What? No official state instrument? It has to be banjo

Friday, March 19, 2021, Vol. 45, No. 12

Bill Steber, right, and friends with the instruments they have mastered.

-- Photograph Provided

Tennessee lawmakers, for all their zeal to create official state whatevers, have somehow neglected an obvious category: A state musical instrument.

Shame on them.

“Country, bluegrass, blues, Southern gospel and rock ’n’ roll all trace their roots directly to the Volunteer State,” the Tennessee Historical Society states.

Moves are afoot this session to select a 10th state song and a fourth state poem, along with yet more (misguided) efforts to make the Bible the official state book and ladder the state tool. But nada for a musical instrument. Zip.

With the help of one of my musical heroes, I propose a remedy for this glaring oversight.

Granted, not many states have seen fit to designate official instruments. But some have designated two. Hawaii, for instance, selected both the ukulele, as a modern example, and the pahu, a type of Polynesian drum, as traditional.

Kentucky chose the Appalachian dulcimer and the “Mighty Wurlitzer” pipe organ. Dulcimer, OK, I get it. But pipe organ?

Oklahoma has both the fiddle, for music, and drum, for percussion. The fiddle is also the choice for South Dakota, Missouri and Arkansas, which makes it the front-runner. It is perhaps telling that no state has selected the violin.

Two states, Texas and New Mexico, picked guitars. Louisiana selected the diatonic accordion, commonly known as the “Cajun” accordion. As a zydeco fan, I applaud this.

And I would normally, at this point, suggest some fitting possibilities for Tennessee lawmakers to consider. The catch is that I have zero talent with musical instruments. My wife reckons me as a more than fair whistler, but I don’t think puckered lips qualify.

And so I turned to an expert for advice, musical hero Bill Steber.

Full disclosure: Bill is also quite a noted photographer. Years ago, as Tennessean staffers, he and I chronicled the scenic wonders of the Natchez Trace and the musical attractions of Branson, Missouri, among other collaborations. But our more recent relationship has been as performer (him) and audience (me).

I asked him to describe his musical style.

“Acoustically with the Jake Leg Stompers, I play Chicken-fried, pre-war, hokum-billy jug band music, which is to say, anything we want to so long as it was recorded before WWII,” he responded via email.

“Electrically with the Hoodoo Men,” his other musical group, “I play Mississippi to Memphis ’Lectrified Bacon Grease Corn Liquor Butt Shaking Gonna Boogie Till The Police Come Pork Chop Samich & a Side Of Hog Maws with Hot Sauce Juke Joint Blues,” he wrote.

Bill actually wrote everything starting with “Mississippi” as one word. He is not bound by conventional rules.

As to instruments, he lays claim to playing with “a modicum of proficiency” the harmonica, guitar, ukulele, saw, Diddley bow and kazoo. Others, “to a more limited degree of proficiency,” include mandolin, tenor banjo, dulcimer, jug, autoharp and nose whistle.

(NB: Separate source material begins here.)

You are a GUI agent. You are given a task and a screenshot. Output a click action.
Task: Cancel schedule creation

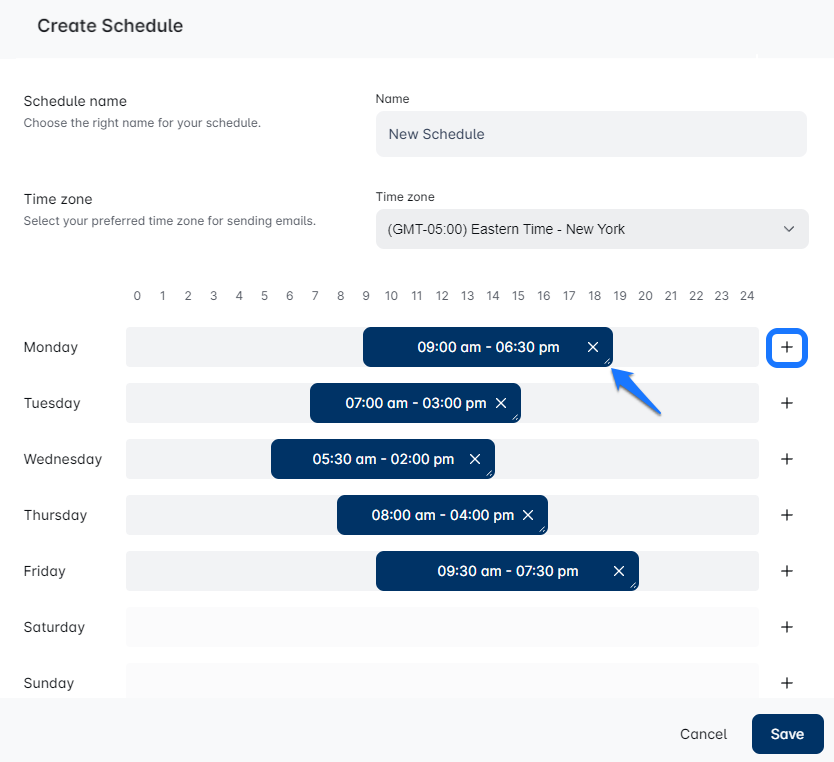click(703, 734)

I thought maybe he’d made up Diddley bow and nose whistle. He didn’t. He also allowed that there might be others he was forgetting. Among the instruments that he doesn’t play but wishes he could are clawhammer banjo, fiddle, piano and trombone.

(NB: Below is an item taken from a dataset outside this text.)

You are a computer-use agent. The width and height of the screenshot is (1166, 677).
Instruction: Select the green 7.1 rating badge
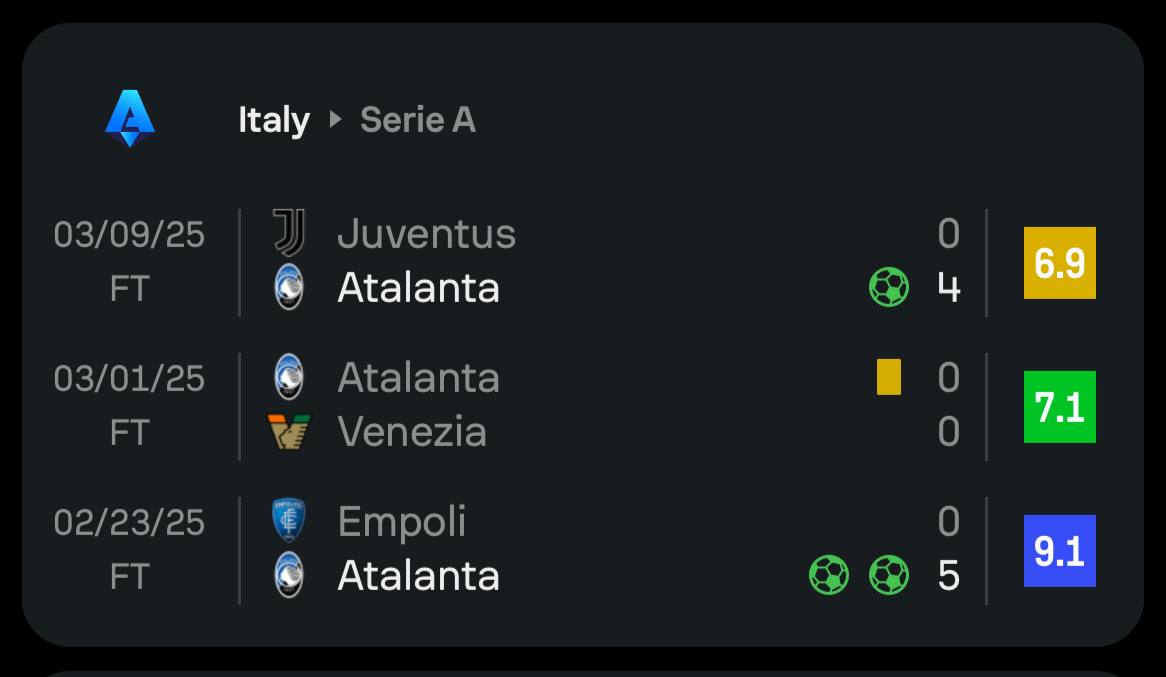pyautogui.click(x=1060, y=407)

I asked about his favorite instrument to play, and why.

“Ukulele,” he said, “because it’s hard to not be in a good mood playing the uke. It’s a humble instrument, easy to learn, with a surprising versatility and musical power despite its reputation as a novelty instrument.

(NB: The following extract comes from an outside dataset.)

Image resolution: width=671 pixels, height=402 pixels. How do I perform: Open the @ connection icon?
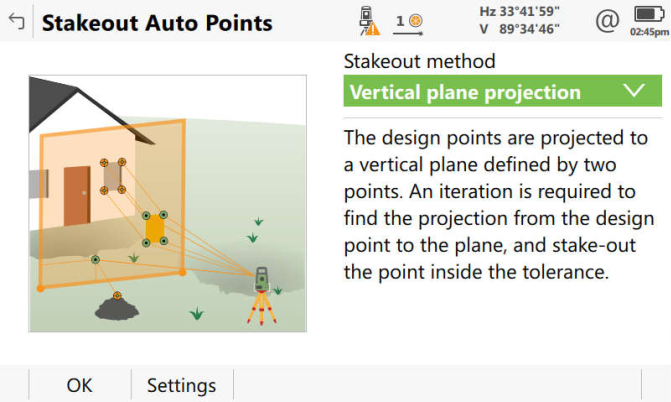tap(606, 21)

“If you ask anyone of my generation to name a ukulele player,” he went on, “they probably can’t name anyone other than Tiny Tim (a deeply underappreciated artist, in fact). There’s not a lot of expectation for serious music being created on a ukulele, but it’s the key to so much great early 20th century pop and jazz music.”

Personal preference aside, the ukulele is not his choice for what Tennessee should honor, however. That would be:

“Banjo, no question,” he said. His supporting arguments:

“It is perhaps the only truly traditional American instrument. And it is the only instrument in American music with purely African origins that simultaneously bridges the cultural and musical gap between the European (Scots/Irish) tradition and the African.

“It is part of antebellum black plantation music, was a primary instrument of minstrelsy (which is the common origin of both country music and blues) and went from being a quintessentially African American instrument to being primarily associated with rural white music (paddle faster, I hear banjo music).

“And now, a younger generation of Black musicians are working hard to reclaim the instrument to its origins.”

Drop a “Whereas” in there every now and then and, I suggest, you’ve got the wording for a pretty fair joint legislative resolution. Get to it, lawmakers. The public welfare requires it.